* **Selected text**:
%%

Option | Description |
---|---|
-wm W | Set weight for Tm penalty (default: 1.0). |
-wl W | Set weight for region length when larger than target (default: 1.0). |
-ws W | Set weight for region length when smaller than target (default: 1.0). |
-w W | Set both -wl and -ws to W. |
See the Optimization weights section for details.
Option | Description |
---|---|
-n N | Perform N rounds of global optimization (default: 1000000). |
-l | Local only - do not perform global optimization. |
These are the steps used by FOLD to design an amplicon starting from the TSS position of a gene. For each gene, three oligo primers need to be identified (called OligoA, OligoB, and OligoC respectively in the following).
-
The
desired amplicon
by default extends from 400bp upstream of the TSS to 100bp downstream of the TSS. These values can be changed with the-u
and-d
options respectively. -
The two options
-mo
and-mu
represent how much the amplicon size is allowed to grow or shrink, in percentage. The default values are 15 and 5, which means that the amplicon size can range from 475bp to 575bp. -
The program looks for all potential oligos around the left and right boundaries of the desired amplicon, and ranks them according to the procedure described in Optimization weights. This is done separately for OligoA, OligoB, and OligoC, and the set with the best score is chosen as the optimal triple (this can be changed later if global optimization is enabled).
-
The program forces OligoA to be upstream of the TSS and OligoB to be downstream of it. To remove this constraing (and allow amplicons that do not cover the TSS) add the
-nt
option.
This program tests all possible pairs of candidate oligos at the 5' and 3' end of the target sequence, assigning each pair a score, and selects the pair with the optimal score. The score is the sum of five components:
A. Squared difference between Tm for Oligo 1 and 65.
B. Squared difference between Tm for Oligo 2 and 65.
C. Squared difference between Tm for Oligo 3 and 65.
D. Square of the difference between the highest and lowest Tms.
E. Amplicon size factor.
The first four components are multiplied by weight wm
. Component E can be computed
in two different ways, depending on the value of the -S
argument. If the value is
"s" (the default), E is the predicted amplicon size (i.e. the distance between the
start of Oligo1 and the start of Oligo2) multiplied by wl
if it is larger than
the desired amplicon size, or by ws
if it is smaller.
If -S is "t", component E is the square of the distance between the start of Oligo1
and the desired amplicon start, multipled by wl
, plus the square of the distance
between the start of Oligo2 and the desired amplicon end, multiplied by ws
. See
the Amplicon size weighing section for an example.

%%

* **Dataset extract**:
%%

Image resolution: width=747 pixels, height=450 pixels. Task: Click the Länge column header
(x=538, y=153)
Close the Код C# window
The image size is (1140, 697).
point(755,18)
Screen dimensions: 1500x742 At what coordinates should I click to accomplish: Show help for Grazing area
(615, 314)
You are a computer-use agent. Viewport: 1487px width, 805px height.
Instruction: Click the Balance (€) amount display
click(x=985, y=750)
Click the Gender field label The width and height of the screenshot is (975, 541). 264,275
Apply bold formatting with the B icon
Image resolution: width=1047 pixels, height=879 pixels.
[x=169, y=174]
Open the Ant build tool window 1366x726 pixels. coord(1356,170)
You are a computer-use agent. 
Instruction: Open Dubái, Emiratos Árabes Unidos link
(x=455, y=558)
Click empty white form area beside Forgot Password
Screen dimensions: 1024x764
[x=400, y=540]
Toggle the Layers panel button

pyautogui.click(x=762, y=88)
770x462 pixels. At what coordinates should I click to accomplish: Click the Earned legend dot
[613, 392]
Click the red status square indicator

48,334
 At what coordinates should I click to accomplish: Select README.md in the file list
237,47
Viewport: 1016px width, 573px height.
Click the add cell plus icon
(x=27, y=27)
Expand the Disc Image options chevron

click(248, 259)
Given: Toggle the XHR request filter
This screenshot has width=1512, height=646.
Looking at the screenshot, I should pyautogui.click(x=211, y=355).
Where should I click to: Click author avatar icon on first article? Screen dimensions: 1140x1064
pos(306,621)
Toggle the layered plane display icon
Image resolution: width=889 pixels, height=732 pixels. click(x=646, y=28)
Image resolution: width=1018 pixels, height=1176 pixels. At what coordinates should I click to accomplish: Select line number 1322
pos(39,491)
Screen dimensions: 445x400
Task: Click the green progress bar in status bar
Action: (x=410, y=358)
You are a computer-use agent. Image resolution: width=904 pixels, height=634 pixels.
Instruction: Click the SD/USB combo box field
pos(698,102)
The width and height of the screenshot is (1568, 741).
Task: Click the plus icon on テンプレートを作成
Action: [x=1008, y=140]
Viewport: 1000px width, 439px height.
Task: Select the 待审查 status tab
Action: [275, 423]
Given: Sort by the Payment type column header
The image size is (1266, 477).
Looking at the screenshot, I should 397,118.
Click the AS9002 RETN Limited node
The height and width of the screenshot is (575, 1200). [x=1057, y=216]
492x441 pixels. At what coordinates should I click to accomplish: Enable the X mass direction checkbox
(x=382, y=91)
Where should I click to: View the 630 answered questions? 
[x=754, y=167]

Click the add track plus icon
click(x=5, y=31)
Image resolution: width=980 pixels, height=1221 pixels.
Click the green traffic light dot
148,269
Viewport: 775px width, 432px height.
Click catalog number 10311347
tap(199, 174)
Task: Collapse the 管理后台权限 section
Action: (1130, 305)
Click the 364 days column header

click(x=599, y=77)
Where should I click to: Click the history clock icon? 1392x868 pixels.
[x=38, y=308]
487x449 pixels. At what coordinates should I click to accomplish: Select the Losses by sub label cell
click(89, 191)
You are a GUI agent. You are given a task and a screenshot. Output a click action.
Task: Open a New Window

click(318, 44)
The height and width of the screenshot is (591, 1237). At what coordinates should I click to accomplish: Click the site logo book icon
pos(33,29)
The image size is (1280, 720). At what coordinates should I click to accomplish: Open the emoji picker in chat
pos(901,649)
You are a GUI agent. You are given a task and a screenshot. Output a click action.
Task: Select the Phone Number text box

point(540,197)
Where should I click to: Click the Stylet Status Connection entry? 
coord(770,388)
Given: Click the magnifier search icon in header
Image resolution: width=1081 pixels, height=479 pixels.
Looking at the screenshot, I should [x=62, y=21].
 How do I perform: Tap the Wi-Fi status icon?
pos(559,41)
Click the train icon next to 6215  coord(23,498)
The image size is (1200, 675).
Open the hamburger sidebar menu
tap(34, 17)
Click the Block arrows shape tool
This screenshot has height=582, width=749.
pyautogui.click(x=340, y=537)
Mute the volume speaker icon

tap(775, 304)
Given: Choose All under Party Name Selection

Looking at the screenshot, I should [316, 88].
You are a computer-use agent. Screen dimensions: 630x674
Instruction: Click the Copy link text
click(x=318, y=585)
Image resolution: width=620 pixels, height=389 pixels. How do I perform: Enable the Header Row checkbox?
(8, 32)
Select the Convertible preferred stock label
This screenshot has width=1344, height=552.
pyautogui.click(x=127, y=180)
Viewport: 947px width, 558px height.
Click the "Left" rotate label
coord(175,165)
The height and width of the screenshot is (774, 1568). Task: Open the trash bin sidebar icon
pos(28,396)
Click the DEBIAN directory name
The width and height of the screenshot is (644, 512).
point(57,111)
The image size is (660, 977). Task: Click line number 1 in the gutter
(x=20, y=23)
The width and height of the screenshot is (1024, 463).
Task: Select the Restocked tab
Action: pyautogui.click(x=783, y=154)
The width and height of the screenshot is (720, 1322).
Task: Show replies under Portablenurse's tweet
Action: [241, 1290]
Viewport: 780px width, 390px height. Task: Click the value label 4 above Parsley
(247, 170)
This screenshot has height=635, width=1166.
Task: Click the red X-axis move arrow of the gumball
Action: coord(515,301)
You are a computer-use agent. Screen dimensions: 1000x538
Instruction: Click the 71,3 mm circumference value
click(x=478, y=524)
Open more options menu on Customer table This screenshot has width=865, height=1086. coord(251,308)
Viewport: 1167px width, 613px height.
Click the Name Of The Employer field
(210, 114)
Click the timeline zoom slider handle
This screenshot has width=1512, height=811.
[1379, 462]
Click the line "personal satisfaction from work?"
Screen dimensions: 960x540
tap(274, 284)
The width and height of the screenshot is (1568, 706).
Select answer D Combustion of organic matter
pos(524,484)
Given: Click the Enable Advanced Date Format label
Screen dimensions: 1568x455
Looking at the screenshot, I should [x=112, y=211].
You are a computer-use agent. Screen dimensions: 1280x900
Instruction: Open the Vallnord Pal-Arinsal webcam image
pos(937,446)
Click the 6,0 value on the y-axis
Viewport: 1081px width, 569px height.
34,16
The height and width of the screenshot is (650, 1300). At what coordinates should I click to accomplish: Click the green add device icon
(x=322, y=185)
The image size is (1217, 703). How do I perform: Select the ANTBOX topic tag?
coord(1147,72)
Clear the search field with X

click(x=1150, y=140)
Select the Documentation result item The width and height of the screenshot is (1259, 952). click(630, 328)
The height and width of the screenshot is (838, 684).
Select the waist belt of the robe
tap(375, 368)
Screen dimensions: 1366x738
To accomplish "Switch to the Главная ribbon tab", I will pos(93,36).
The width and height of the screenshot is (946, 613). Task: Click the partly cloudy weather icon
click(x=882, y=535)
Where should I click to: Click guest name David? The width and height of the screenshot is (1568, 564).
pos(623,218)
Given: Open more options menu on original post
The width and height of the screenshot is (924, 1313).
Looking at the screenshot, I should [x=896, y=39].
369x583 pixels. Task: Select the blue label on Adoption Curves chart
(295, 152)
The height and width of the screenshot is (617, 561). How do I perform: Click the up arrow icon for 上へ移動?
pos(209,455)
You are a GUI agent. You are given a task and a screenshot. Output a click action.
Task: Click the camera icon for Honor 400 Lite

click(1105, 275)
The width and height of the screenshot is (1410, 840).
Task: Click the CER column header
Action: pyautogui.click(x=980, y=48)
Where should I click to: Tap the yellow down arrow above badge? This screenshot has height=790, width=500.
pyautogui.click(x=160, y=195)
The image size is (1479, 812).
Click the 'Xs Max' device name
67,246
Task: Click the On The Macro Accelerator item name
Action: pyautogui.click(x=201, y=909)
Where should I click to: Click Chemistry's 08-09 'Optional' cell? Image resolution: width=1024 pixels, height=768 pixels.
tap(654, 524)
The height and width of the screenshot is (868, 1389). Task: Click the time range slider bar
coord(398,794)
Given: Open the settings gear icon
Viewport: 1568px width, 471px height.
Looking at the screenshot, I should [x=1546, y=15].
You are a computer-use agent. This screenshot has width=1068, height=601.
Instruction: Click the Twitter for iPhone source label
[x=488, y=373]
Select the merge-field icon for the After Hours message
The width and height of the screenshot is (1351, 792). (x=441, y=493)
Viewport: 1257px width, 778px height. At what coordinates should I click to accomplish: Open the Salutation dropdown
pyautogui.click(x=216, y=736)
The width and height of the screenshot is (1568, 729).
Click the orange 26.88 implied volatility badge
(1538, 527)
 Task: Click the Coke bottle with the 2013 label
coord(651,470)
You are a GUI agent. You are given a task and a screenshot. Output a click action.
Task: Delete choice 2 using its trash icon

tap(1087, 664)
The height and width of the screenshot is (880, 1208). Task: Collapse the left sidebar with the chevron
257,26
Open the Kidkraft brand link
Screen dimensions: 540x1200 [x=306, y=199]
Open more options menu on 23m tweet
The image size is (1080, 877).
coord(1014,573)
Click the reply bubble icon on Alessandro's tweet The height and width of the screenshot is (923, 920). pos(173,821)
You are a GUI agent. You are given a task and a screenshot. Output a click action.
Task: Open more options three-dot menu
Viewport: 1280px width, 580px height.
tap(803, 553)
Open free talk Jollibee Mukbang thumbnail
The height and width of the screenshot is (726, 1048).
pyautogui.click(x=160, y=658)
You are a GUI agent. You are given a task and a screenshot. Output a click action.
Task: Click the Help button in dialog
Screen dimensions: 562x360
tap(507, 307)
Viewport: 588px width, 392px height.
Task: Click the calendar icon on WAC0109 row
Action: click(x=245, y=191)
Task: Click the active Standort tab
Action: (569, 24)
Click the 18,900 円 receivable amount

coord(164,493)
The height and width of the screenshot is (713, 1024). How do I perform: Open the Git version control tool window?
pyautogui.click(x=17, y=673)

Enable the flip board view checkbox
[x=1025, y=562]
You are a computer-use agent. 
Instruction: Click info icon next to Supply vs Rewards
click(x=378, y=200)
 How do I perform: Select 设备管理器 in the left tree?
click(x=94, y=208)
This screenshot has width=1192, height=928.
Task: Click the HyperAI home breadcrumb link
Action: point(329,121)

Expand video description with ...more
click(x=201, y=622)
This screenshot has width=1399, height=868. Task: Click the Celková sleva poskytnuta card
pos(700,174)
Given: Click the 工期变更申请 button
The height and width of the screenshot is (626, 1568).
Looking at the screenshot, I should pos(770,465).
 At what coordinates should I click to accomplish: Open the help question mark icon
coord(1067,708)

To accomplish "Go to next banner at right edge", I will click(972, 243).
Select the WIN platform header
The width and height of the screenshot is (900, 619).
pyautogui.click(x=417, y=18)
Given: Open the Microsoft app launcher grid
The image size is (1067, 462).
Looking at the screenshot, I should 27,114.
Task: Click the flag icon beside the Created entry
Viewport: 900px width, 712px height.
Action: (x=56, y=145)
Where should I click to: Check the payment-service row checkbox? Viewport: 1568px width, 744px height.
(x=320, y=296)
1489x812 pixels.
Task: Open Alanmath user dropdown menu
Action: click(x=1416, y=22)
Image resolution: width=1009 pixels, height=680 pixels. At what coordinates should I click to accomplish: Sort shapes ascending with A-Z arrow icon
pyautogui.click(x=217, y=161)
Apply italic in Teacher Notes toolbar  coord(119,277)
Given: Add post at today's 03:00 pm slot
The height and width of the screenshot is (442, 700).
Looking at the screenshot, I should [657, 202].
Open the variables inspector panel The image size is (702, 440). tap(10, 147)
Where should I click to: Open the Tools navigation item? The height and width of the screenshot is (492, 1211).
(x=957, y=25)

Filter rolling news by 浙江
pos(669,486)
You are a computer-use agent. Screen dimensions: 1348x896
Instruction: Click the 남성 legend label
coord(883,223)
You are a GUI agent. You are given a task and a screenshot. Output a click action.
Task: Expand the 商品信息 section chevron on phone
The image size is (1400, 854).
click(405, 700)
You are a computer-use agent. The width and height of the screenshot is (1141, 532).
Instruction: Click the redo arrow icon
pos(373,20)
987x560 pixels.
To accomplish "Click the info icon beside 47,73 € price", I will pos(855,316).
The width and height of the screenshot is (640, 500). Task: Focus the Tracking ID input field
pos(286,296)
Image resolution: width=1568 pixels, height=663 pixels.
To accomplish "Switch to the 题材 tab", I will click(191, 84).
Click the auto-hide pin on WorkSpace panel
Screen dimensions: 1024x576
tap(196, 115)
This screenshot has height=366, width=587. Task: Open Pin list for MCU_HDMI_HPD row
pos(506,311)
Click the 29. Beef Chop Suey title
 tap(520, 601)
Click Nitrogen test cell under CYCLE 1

%%

* **Work order 1**:
According to the FOLD documentation, the score for a pair of candidate oligos is a sum of components. List every component the documentation names.
* **Work order 2**:
From the FOLD documentation, copy the passage that starts at "This program tests" and runs up to and including "and lowest Tms.".
* **Work order 3**:
Based on the FOLD documentation, explain in one to three sentences why a user would add the -nt option.

* **Solution 1**:
A. Squared difference between Tm for Oligo 1 and 65.
B. Squared difference between Tm for Oligo 2 and 65.
C. Squared difference between Tm for Oligo 3 and 65.
D. Square of the difference between the highest and lowest Tms.
E. Amplicon size factor.

* **Solution 2**:
This program tests all possible pairs of candidate oligos at the 5' and 3' end of the target sequence, assigning each pair a score, and selects the pair with the optimal score. The score is the sum of five components:
A. Squared difference between Tm for Oligo 1 and 65.
B. Squared difference between Tm for Oligo 2 and 65.
C. Squared difference between Tm for Oligo 3 and 65.
D. Square of the difference between the highest and lowest Tms.

* **Solution 3**:
By default, the program forces OligoA to be upstream of the TSS and OligoB to be downstream of it. Adding the -nt option removes this constraint. This allows amplicons that do not cover the TSS.